I have mentioned the Old fox types from the UK and Ireland (again; I write "Ireland" to cover the entire island since wildlife do not recognise boundaries) and have shown an image of the infamous Colquhoun Mountain fox killed in the mid 1830s. The Extinct Fox and Wild Cats Museum has others but we tried to find out whether any European museums had similar.
As previously noted the responses have been either belligerent ("I've never heard of this before!") or just time wasting because...they cannot be bothered? Not one single German museum has responded which is a pity.

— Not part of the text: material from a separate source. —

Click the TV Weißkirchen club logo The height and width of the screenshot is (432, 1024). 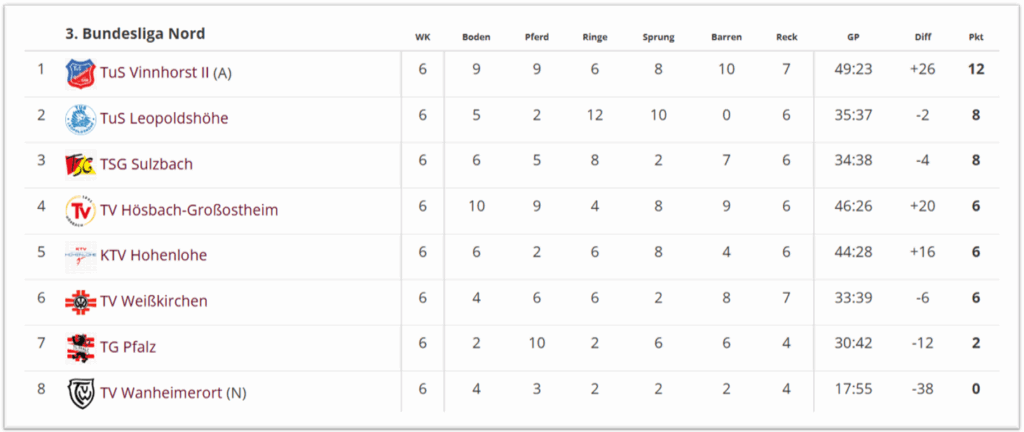coord(80,301)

However, one museum did respond and that was from the Netherlands. We don't want to name it at the moment for specific reasons but they were very kind enough to search and then take photographs of the fox from 1843. It was gifted to the museum and if you look at the fox it is quite clearly not what we expect from modern Vulpes vulpes.
It does not look tall or sturdy enough to be a Mountain fox or a Hill fox so could this be the old Cur or Common fox? Notice the lack of black markings and even the "tear-stain" muzzle markings. An overall brown colour is what we would expect to see in Old fox types.
The importance of DNA testing is clear because the Old foxes of Western Europe, UK and Ireland were either a distinct species or Vulpes vulpes in its ancestral form before inter-breeding with red foxes that migrated west from the east of Europe. These foxes were depicted in European and British art and not a case of "a rare or odd colouration" because we have others of the same appearance.
Somewhere in other parts of the UK and Europe may well lie other old taxidermy of these foxes and those could add so much more to the study of the true history of foxes.